# Extracted information:
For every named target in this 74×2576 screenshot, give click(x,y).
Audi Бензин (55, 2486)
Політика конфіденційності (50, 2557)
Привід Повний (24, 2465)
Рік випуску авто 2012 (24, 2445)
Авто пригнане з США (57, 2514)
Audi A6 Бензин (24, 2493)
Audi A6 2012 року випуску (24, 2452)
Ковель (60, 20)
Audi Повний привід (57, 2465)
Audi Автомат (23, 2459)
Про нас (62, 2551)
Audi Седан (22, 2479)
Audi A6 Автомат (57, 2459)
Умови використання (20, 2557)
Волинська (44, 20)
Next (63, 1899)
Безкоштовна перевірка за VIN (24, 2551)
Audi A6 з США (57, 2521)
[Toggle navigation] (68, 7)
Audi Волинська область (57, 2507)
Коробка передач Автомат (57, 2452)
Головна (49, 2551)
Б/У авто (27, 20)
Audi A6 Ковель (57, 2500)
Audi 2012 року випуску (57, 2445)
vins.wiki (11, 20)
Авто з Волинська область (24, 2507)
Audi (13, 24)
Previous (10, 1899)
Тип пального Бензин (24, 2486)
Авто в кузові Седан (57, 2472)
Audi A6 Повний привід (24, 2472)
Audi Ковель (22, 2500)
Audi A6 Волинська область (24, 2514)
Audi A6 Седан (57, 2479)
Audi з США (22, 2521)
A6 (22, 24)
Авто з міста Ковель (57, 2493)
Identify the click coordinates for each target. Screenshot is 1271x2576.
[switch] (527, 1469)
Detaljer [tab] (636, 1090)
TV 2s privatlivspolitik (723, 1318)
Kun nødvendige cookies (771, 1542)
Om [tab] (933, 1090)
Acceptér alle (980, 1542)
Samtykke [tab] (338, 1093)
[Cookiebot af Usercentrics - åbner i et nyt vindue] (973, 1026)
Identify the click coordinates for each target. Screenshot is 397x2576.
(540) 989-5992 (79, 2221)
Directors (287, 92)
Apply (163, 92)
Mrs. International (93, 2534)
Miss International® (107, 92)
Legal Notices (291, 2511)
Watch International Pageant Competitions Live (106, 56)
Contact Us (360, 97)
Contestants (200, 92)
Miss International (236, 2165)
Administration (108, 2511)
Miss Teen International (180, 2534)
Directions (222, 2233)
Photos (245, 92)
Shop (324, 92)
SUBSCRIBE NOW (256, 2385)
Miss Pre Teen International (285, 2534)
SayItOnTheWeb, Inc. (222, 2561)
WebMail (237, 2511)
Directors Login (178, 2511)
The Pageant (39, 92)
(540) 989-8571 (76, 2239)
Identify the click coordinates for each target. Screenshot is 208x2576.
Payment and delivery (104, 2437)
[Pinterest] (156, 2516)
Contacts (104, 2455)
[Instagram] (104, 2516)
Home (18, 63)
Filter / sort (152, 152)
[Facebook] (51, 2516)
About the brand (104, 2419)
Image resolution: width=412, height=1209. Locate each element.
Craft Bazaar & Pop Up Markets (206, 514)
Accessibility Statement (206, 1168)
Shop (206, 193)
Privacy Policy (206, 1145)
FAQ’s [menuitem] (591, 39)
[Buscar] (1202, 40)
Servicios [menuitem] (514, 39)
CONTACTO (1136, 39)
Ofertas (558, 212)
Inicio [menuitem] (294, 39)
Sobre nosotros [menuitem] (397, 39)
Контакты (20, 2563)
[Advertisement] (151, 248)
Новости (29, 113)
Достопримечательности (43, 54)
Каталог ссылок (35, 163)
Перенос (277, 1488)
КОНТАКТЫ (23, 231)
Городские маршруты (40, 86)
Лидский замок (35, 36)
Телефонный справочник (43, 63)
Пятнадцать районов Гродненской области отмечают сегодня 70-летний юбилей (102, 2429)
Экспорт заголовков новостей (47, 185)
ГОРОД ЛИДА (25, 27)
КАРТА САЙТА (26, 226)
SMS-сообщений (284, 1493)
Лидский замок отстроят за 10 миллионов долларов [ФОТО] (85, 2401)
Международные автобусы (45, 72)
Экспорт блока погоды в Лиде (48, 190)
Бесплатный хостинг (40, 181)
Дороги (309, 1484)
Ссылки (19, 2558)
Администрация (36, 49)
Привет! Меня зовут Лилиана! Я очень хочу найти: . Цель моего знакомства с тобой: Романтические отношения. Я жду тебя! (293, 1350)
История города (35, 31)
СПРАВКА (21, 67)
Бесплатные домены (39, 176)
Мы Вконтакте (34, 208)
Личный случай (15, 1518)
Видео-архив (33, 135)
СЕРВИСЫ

# Exercise:
"Audi 2012 року випуску (57, 2445)" marks the last line to print; print everything from the first line of the data through that line, unchanged, and nothing more.

# Exercise response:
For every named target in this 74×2576 screenshot, give click(x,y).
Audi Бензин (55, 2486)
Політика конфіденційності (50, 2557)
Привід Повний (24, 2465)
Рік випуску авто 2012 (24, 2445)
Авто пригнане з США (57, 2514)
Audi A6 Бензин (24, 2493)
Audi A6 2012 року випуску (24, 2452)
Ковель (60, 20)
Audi Повний привід (57, 2465)
Audi Автомат (23, 2459)
Про нас (62, 2551)
Audi Седан (22, 2479)
Audi A6 Автомат (57, 2459)
Умови використання (20, 2557)
Волинська (44, 20)
Next (63, 1899)
Безкоштовна перевірка за VIN (24, 2551)
Audi A6 з США (57, 2521)
[Toggle navigation] (68, 7)
Audi Волинська область (57, 2507)
Коробка передач Автомат (57, 2452)
Головна (49, 2551)
Б/У авто (27, 20)
Audi A6 Ковель (57, 2500)
Audi 2012 року випуску (57, 2445)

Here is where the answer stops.